**The task:** What is needed is an exact copy of the line with "The height and" and all lines that follow it in the entries below, the last line included.
** Opening Dataset records block **
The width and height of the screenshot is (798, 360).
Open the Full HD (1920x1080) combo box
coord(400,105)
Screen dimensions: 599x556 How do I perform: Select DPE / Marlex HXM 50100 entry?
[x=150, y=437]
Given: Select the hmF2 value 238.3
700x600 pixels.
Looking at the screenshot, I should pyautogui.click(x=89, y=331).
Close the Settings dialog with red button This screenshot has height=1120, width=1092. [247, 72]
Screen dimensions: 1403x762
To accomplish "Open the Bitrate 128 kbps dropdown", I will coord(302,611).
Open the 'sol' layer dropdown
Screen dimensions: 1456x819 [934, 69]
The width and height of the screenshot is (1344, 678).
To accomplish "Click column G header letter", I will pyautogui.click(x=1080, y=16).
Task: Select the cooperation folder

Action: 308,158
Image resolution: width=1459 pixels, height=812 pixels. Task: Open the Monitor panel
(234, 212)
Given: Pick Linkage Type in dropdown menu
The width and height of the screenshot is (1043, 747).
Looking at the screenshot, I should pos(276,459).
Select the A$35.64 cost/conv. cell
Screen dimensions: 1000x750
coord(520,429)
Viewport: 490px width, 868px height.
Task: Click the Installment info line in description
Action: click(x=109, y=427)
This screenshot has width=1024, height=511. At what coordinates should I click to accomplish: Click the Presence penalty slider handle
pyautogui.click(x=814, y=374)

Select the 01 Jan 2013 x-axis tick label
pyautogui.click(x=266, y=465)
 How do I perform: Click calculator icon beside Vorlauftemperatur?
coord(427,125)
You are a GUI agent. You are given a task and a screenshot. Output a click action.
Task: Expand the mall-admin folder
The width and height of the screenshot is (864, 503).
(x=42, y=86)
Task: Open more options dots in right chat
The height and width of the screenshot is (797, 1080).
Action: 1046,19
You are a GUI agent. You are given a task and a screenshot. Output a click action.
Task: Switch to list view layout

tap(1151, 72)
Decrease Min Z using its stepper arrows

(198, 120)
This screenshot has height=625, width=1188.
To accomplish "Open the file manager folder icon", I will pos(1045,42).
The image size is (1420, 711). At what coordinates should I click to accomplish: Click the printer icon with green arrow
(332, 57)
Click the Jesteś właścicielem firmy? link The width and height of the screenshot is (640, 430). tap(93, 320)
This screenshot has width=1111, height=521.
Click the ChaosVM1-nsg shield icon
** Closing Dataset records block **
**Output of the exercise:**
The height and width of the screenshot is (797, 1080).
Action: 1046,19
You are a GUI agent. You are given a task and a screenshot. Output a click action.
Task: Switch to list view layout

tap(1151, 72)
Decrease Min Z using its stepper arrows

(198, 120)
This screenshot has height=625, width=1188.
To accomplish "Open the file manager folder icon", I will pos(1045,42).
The image size is (1420, 711). At what coordinates should I click to accomplish: Click the printer icon with green arrow
(332, 57)
Click the Jesteś właścicielem firmy? link The width and height of the screenshot is (640, 430). tap(93, 320)
This screenshot has width=1111, height=521.
Click the ChaosVM1-nsg shield icon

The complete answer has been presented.